__Source passage__.
******************************
In the 1880s, a few short years after the telephone’s invention, futurists envisioned a modern doctor unrestricted by time and space. “That specialist would sit in a web of wires,” the Johns Hopkins medical historian Jeremy Greene told me, “and take the pulse of the nation.” At the time, and for decades after, medical practice remained circumscribed by geography. Black bag in tow, packed with every tool a physician would need, roaming doctors traveled by automobile or horseback and tended to the bedridden wherever they lay. But by the mid-20th century, clinicians stopped trekking from household to household.
“The old-school home visit is just totally impractical,” Charles Owens, the director of Georgia Southern University’s Center for Public Health Practice and Research, told me. “It’s logistically kind of a train wreck.” Cars, public transportation, and sprawling hospital systems eventually converted home visits from a standard of care—40 percent of physician encounters in 1930—to a relic, just 1 percent by 1980. Patients, then and now, flocked to doctor’s offices.
******************************
(Saved data entries)
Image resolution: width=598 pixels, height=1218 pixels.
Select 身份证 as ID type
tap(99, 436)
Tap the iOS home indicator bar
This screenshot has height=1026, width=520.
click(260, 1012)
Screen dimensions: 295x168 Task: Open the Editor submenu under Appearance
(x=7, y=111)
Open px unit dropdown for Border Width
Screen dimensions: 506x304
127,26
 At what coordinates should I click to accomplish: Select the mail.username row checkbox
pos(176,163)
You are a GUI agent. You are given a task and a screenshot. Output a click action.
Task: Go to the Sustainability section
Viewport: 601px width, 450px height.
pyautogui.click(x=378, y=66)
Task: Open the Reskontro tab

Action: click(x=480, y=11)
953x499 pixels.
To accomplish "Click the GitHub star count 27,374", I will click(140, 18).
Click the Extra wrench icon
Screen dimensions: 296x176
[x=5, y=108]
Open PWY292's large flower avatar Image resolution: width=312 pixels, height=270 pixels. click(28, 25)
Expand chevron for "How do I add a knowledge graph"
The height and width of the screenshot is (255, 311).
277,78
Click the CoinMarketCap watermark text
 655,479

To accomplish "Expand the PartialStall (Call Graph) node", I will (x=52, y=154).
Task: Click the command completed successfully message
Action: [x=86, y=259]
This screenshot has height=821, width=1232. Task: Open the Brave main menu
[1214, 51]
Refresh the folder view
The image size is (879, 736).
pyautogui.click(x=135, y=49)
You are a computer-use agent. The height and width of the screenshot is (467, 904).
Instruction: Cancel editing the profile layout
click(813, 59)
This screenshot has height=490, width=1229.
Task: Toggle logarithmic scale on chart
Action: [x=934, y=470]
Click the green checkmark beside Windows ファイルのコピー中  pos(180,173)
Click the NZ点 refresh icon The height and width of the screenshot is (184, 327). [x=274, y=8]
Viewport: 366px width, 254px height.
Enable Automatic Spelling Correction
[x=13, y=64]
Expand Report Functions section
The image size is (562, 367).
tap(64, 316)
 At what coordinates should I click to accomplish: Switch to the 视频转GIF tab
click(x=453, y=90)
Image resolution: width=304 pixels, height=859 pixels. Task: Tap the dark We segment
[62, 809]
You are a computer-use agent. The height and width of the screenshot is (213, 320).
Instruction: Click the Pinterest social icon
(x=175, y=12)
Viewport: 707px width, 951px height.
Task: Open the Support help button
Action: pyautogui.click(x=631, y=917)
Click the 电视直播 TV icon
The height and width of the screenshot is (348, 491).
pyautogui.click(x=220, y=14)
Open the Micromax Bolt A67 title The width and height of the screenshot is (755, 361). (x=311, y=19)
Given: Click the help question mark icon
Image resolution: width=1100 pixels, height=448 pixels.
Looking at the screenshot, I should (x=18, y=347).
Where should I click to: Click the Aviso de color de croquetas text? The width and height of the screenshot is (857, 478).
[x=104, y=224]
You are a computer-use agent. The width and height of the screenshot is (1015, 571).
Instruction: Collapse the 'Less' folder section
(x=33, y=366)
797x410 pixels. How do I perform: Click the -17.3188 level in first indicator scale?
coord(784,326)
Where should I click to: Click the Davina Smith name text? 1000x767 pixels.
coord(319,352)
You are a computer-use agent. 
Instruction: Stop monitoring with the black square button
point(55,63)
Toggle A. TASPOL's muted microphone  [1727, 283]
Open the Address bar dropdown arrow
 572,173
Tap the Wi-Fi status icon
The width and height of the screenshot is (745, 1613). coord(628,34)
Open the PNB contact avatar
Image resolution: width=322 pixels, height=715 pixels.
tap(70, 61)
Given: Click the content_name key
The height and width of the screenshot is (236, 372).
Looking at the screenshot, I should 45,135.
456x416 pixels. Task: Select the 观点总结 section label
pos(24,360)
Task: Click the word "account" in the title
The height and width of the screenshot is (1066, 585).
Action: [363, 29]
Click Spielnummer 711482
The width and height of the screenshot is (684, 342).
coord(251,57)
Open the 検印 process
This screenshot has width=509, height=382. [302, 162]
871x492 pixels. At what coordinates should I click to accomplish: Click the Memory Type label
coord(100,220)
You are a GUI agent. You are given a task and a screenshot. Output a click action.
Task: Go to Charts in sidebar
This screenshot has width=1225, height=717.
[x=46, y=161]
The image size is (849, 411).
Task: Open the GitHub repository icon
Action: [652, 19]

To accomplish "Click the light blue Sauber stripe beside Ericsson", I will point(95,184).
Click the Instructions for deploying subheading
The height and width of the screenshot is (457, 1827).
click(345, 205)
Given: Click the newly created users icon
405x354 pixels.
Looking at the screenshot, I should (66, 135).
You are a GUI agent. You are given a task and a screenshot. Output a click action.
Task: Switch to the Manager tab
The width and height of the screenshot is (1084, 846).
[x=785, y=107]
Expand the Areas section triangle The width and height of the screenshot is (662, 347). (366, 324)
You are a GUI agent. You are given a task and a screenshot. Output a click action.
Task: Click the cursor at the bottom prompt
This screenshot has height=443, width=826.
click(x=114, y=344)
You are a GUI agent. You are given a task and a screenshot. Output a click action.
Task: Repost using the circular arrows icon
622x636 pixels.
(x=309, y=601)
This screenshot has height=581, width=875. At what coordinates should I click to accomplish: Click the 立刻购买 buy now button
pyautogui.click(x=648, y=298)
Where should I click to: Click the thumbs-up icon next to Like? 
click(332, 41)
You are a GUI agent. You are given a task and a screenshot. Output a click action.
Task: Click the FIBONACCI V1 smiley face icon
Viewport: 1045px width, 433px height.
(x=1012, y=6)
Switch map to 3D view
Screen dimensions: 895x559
******************************
__Using the information__.
1 - From the passage on doctors' home visits, return the text starting at "In the 1880s, a" and ending at "household to household.".
2 - According to the passage on doctors' home visits, what share of physician encounters were home visits in 1930?
3 - Write what comes next in the passage on doctors' home visits, picking up after its final sentence.
The records are separate material with no connection to the passage on doctors' home visits.

__Results__.
1 -
In the 1880s, a few short years after the telephone’s invention, futurists envisioned a modern doctor unrestricted by time and space. “That specialist would sit in a web of wires,” the Johns Hopkins medical historian Jeremy Greene told me, “and take the pulse of the nation.” At the time, and for decades after, medical practice remained circumscribed by geography. Black bag in tow, packed with every tool a physician would need, roaming doctors traveled by automobile or horseback and tended to the bedridden wherever they lay. But by the mid-20th century, clinicians stopped trekking from household to household.

2 - 40 percent

3 -
Today, telehealth has resurrected the house call more than a century after it fell out of favor. This newfangled iteration of a bygone practice is less intimate than having a doctor sitting at your bedside, but more personal than sitting on your doctor’s exam table. For some people, virtual home visits are about as uncomfortable as being poked and prodded in a hospital gown, but they allow doctors to once again observe quotidian details of their patients’ health that they might not otherwise glimpse. “The doctor’s office is a stressful place for everyone,” Mark Fendrick, a primary-care doctor with Michigan Medicine, told me. “There are some things we look for that are more artificial in a doctor’s office and more real-world at home.”